Cette remise en cause doit s’articuler autour de plusieurs chantiers qui, quoique distincts, nécessitent d’être appréhendés d’une façon cohérente. Citons entre autres :

 

-          Repenser la « responsabilité » et la « compétence » des mandataires sociaux. Etudier les questions de cumul, de conflits d’intérêts et de rémunération.

 

-          Pour les sociétés cotées : étudier le conflit d’intérêt qui existe au niveau des « investisseurs institutionnels » : leur loyauté est-elle vis-à-vis de la société où ils investissent ou vis-à-vis de leurs propres actionnaires (investisseurs – assurés - pensionnés etc.) ?

 

-          Introduire dans l’UE le concept américain d’une distinction entre titres « enregistrés » (admis à la cote de la bourse et librement négociables) et titre « non enregistrés » (dont la cession est soumise à des règles particulières). Entreraient dans la deuxième catégorie, soit les titres appartenant à des actionnaires de contrôle (pris individuellement ou membres d’un pacte d’actionnaires ou encore d’un tour de table) qui pourraient donner droit, en contre partie d’une liquidité restreinte, à un pouvoir de vote accru; soit les titres émis en vertu de l’exercice d’un droit (warrant - stock option – conversion d’une obligation convertible) dont la mise sur le marché devrait faire l’objet d’une publicité spécifique.

 

-          Renforcer la lutte contre les paradis fiscaux en excluant d’une protection des pouvoirs publics, les institutions financières qui n’auraient pas adhéré à une « charte d’échange d’information » ainsi que les déposants qui leur confieraient leurs avoirs.
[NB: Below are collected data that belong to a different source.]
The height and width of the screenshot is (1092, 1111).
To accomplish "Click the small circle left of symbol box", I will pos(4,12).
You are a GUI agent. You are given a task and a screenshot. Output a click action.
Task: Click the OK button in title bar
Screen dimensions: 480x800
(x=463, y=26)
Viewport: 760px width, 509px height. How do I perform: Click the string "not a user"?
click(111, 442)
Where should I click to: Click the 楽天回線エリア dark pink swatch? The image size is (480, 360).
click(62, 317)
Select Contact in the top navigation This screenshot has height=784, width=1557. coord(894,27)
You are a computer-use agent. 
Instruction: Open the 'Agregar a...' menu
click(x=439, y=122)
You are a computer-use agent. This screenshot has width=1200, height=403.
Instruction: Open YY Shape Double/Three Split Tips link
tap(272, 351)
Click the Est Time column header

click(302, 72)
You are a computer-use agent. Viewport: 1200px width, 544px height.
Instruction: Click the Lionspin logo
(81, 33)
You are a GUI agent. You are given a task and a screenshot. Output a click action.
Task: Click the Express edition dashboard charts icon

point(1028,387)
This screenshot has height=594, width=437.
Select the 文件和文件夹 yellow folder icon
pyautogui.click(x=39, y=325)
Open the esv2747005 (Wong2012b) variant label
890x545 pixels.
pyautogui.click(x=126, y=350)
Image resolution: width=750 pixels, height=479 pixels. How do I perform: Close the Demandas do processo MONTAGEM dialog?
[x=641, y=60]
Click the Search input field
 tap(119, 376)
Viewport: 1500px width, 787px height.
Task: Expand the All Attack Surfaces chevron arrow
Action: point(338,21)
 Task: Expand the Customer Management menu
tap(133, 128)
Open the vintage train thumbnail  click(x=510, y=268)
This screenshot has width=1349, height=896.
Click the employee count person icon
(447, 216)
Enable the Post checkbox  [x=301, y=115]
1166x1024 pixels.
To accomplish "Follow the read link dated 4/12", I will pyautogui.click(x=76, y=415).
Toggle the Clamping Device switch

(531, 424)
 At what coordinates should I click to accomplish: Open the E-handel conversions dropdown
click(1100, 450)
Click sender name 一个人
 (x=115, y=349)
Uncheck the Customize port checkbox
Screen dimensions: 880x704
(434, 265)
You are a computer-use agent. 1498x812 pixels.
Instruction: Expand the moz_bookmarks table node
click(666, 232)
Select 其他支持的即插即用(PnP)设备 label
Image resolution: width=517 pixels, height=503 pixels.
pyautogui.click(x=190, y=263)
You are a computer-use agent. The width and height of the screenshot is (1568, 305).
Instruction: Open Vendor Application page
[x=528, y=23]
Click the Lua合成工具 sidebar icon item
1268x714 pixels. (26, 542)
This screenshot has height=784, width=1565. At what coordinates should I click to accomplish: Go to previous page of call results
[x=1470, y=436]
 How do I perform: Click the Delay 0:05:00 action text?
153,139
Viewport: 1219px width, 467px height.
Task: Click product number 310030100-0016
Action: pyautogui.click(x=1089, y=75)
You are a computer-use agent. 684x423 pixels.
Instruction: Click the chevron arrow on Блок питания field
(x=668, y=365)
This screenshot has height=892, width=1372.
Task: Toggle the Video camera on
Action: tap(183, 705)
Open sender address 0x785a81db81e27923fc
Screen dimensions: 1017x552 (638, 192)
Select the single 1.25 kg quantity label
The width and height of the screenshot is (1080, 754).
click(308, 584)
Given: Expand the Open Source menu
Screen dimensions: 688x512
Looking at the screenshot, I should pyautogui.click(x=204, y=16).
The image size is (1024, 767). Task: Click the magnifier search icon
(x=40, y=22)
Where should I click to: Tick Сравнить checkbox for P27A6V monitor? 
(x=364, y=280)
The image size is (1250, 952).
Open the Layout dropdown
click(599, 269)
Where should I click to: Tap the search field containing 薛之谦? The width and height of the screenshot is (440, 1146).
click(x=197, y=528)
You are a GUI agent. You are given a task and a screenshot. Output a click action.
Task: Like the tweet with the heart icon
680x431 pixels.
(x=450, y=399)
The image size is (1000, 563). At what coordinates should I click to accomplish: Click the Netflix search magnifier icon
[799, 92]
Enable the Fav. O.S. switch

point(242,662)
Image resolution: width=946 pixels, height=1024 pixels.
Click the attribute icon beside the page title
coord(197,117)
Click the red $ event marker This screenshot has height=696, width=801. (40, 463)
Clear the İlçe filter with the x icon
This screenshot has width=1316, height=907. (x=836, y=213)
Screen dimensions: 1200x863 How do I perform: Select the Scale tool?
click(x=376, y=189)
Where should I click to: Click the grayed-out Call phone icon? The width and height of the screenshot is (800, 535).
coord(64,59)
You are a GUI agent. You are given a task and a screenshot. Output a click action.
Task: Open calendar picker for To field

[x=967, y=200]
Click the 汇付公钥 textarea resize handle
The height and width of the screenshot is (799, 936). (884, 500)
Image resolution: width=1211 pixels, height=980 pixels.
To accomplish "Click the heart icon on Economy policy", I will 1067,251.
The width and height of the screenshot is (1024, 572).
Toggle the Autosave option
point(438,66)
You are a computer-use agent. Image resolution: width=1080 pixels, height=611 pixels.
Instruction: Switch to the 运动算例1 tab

La liste des institutions « agrées » serait publique mettant clairement la responsabilité du risque sur le dos du déposant et réduisant considérablement celui du contribuable en cas de difficultés.

 

Après la médiatisation – excessive – du dossier emblématique des bonus il sied au G20 et à l’UE de prendre à bras le corps ces questions, souvent très délicates et impliquant des intérêts particuliers ou de «  place » très puissants, en s’y consacrant avec le même acharnement dont le Président Sarkosy à fait preuve vis-à-vis des traders.  A défaut d’un tel engagement, on peut craindre que les prémices d’une future crise ne soient déjà fermement ancrées dans la structure des marchés.

 

Bruxelles, le 3 septembre 2009

 

 

Paul N. Goldschmidt

Directeur, Commission Européenne (e.r.) ; Membre du Comité Consultatif de l’Institut Thomas More.